**TASK ITEM**. Print, please, exactly the lines from the one with "Where should I" through the final line of the data below, with both ends included and the pictures left out.

(Saved data entries)
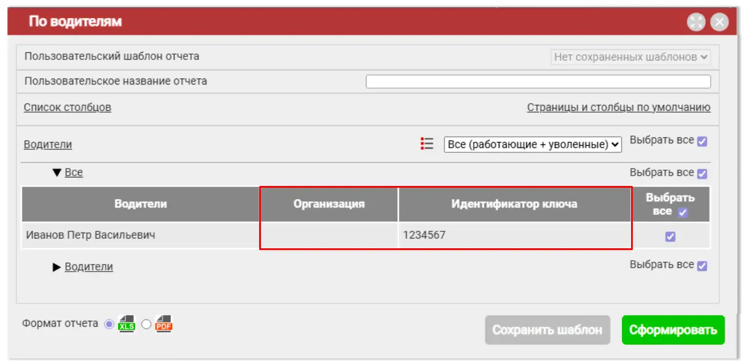Click the expand dialog fullscreen icon
Viewport: 745px width, 364px height.
696,23
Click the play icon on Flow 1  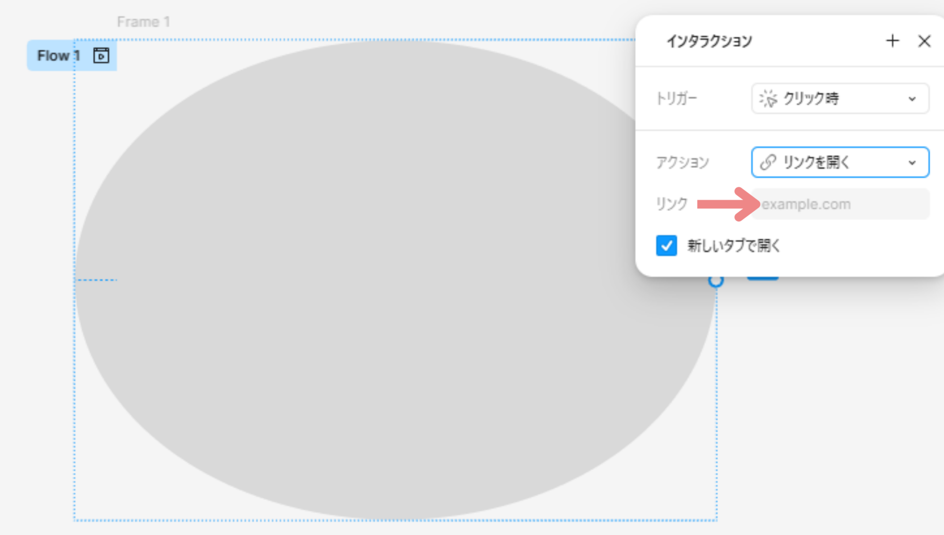101,56
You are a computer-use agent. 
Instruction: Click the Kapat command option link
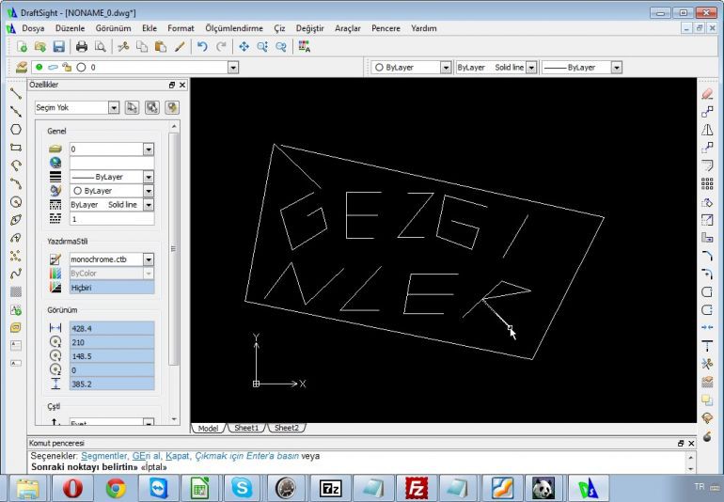click(x=178, y=456)
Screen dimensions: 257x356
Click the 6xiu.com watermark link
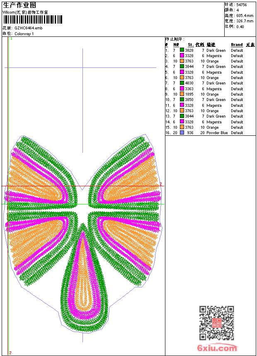[217, 348]
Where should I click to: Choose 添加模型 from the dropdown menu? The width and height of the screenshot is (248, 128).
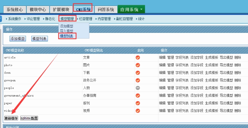tap(66, 26)
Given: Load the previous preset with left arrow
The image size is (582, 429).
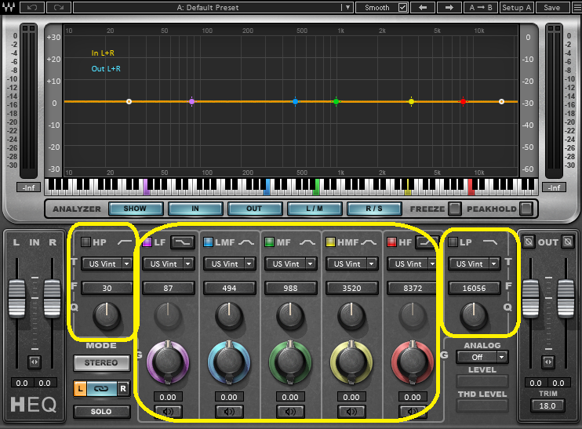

**TASK ANSWER**.
Where should I click to: Choose 添加模型 from the dropdown menu? The width and height of the screenshot is (248, 128).
tap(66, 26)
Given: Load the previous preset with left arrow
The image size is (582, 429).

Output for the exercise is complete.